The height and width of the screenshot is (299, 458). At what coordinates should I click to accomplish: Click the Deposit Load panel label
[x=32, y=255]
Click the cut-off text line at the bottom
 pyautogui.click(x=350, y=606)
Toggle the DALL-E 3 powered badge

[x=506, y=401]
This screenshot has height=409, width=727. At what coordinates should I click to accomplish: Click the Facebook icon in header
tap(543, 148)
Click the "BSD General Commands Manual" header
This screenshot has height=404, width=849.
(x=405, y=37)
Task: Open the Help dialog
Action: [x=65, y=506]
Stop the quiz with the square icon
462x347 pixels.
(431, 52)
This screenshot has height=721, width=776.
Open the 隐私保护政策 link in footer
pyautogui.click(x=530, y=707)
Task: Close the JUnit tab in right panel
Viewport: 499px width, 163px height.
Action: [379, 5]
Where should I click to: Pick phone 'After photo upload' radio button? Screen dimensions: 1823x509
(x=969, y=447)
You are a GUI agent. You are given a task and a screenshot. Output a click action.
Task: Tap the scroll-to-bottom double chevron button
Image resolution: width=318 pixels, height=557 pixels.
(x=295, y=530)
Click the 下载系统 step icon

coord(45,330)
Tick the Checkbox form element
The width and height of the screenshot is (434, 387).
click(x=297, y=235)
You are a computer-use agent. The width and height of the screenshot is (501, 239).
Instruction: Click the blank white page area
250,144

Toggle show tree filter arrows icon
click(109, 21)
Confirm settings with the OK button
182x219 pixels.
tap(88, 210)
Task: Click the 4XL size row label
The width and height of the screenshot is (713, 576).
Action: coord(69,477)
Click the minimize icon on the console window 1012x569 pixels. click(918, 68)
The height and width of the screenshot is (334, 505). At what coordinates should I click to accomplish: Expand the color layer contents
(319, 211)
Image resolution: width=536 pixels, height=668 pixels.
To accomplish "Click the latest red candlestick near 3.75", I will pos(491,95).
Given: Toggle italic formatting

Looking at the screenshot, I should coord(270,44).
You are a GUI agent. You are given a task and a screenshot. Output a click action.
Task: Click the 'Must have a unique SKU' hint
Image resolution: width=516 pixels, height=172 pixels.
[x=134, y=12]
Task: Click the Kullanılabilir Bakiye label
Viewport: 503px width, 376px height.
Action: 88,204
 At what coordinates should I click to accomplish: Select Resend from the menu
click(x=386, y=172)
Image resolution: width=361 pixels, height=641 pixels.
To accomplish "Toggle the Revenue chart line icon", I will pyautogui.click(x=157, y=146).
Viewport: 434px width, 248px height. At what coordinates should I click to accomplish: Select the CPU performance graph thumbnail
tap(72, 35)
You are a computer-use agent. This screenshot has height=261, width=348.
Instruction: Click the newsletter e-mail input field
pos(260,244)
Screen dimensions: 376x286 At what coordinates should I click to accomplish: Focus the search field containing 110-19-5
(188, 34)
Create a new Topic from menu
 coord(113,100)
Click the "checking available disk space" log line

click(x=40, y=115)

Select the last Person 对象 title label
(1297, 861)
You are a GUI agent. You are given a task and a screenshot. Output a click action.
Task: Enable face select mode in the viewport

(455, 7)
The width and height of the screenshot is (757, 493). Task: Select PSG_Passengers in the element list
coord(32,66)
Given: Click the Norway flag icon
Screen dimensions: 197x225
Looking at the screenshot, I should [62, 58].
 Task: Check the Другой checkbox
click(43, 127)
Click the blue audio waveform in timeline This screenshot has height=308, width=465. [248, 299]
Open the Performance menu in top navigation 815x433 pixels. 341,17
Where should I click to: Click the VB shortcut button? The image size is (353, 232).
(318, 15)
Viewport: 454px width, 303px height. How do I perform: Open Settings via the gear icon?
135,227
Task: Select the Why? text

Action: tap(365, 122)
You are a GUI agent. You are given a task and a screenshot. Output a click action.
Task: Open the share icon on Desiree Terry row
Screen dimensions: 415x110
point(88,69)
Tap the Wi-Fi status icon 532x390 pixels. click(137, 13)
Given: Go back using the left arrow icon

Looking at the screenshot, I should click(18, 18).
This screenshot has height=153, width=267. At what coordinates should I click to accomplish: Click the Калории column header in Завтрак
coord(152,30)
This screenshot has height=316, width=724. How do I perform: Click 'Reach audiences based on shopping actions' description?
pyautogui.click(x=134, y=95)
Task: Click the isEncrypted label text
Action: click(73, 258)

▸ **What the task requires**
In the listing above, the line with "This screenshot has height=153, width=267." starts the part to copy. Copy it through the last line exactly, with nothing else.

▸ **Result below**
This screenshot has height=153, width=267. At what coordinates should I click to accomplish: Click the Калории column header in Завтрак
coord(152,30)
This screenshot has height=316, width=724. How do I perform: Click 'Reach audiences based on shopping actions' description?
pyautogui.click(x=134, y=95)
Task: Click the isEncrypted label text
Action: click(73, 258)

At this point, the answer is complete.